- [WHAT TO DO]:
An acceptable response holds only the line containing "604x453 pixels. Task: Clear" and every line after it to the end of the records, each reproduced exactly.
[[ SUPPLIED MATERIAL, beginning ]]
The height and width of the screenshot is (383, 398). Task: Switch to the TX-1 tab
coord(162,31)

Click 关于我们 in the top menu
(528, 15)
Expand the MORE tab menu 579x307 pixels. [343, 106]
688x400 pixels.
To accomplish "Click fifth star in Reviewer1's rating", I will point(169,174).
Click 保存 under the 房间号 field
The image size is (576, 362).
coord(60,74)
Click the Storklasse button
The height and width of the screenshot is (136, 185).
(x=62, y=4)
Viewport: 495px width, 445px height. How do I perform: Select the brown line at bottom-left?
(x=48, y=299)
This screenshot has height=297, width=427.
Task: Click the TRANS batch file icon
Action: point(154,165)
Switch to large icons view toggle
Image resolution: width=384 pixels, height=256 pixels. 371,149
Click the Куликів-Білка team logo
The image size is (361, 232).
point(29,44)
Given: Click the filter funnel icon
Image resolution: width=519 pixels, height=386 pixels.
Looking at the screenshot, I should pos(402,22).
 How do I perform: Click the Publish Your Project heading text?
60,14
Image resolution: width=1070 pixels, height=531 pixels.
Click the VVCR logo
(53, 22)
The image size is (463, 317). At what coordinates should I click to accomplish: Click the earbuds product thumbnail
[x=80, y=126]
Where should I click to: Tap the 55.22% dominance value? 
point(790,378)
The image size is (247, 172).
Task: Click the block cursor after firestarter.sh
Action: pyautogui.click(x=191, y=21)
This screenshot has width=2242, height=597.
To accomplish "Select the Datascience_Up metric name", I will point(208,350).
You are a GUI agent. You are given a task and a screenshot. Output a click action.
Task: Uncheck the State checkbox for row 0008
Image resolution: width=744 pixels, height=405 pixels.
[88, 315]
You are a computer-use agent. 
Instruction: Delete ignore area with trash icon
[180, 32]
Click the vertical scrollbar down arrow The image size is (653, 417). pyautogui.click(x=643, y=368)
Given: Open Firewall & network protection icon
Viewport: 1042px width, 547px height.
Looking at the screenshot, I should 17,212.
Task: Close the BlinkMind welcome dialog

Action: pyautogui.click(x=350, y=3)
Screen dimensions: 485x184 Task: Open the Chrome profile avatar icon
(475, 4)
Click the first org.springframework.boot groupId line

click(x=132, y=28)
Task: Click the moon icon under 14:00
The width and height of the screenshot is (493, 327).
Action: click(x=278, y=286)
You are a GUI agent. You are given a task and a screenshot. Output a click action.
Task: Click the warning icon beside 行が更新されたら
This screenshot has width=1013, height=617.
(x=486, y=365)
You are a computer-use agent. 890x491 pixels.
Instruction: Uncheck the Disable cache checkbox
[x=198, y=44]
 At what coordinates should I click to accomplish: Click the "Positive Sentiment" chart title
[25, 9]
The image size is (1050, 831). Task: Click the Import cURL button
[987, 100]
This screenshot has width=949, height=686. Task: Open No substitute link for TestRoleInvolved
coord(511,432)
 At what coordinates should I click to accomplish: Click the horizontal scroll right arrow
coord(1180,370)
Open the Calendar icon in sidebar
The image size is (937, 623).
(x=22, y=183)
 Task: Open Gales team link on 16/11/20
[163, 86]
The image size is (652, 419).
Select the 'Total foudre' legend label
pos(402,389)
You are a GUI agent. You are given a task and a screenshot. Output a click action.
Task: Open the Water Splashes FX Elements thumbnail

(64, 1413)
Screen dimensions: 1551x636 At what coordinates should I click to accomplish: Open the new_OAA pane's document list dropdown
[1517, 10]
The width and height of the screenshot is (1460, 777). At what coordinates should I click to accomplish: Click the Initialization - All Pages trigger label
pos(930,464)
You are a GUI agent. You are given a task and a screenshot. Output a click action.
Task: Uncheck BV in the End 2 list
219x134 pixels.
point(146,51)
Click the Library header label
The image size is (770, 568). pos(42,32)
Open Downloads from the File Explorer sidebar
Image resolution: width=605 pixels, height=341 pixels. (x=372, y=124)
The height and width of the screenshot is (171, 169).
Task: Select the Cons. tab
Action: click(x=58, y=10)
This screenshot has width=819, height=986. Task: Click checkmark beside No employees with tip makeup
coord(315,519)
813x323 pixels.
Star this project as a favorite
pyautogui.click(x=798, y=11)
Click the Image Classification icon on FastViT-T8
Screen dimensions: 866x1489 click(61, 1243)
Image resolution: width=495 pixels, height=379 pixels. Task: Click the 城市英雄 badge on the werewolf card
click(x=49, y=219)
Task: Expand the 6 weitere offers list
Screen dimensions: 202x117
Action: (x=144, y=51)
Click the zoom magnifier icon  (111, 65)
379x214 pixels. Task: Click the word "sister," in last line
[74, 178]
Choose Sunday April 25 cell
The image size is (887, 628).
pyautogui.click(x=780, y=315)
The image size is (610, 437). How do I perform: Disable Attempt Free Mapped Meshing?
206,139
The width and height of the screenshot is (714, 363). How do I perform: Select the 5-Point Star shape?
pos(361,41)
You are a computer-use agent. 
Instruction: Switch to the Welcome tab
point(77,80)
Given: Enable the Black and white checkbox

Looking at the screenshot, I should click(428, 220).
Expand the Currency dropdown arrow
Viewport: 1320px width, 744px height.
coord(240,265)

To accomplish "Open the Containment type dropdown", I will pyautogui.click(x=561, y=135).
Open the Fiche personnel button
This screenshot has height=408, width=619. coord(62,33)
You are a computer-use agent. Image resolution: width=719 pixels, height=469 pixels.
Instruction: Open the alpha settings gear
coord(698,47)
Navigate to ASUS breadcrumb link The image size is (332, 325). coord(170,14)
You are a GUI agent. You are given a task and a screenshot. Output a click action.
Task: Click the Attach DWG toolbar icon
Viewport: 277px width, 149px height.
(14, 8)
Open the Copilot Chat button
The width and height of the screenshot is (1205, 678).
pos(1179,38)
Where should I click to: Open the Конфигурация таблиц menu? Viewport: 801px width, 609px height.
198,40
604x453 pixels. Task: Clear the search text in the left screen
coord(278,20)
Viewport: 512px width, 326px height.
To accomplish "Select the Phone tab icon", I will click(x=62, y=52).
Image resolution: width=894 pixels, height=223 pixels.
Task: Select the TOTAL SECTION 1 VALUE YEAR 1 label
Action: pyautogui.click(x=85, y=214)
[[ SUPPLIED MATERIAL, end ]]
- [PROBLEM SOLUTION]:
604x453 pixels. Task: Clear the search text in the left screen
coord(278,20)
Viewport: 512px width, 326px height.
To accomplish "Select the Phone tab icon", I will click(x=62, y=52).
Image resolution: width=894 pixels, height=223 pixels.
Task: Select the TOTAL SECTION 1 VALUE YEAR 1 label
Action: pyautogui.click(x=85, y=214)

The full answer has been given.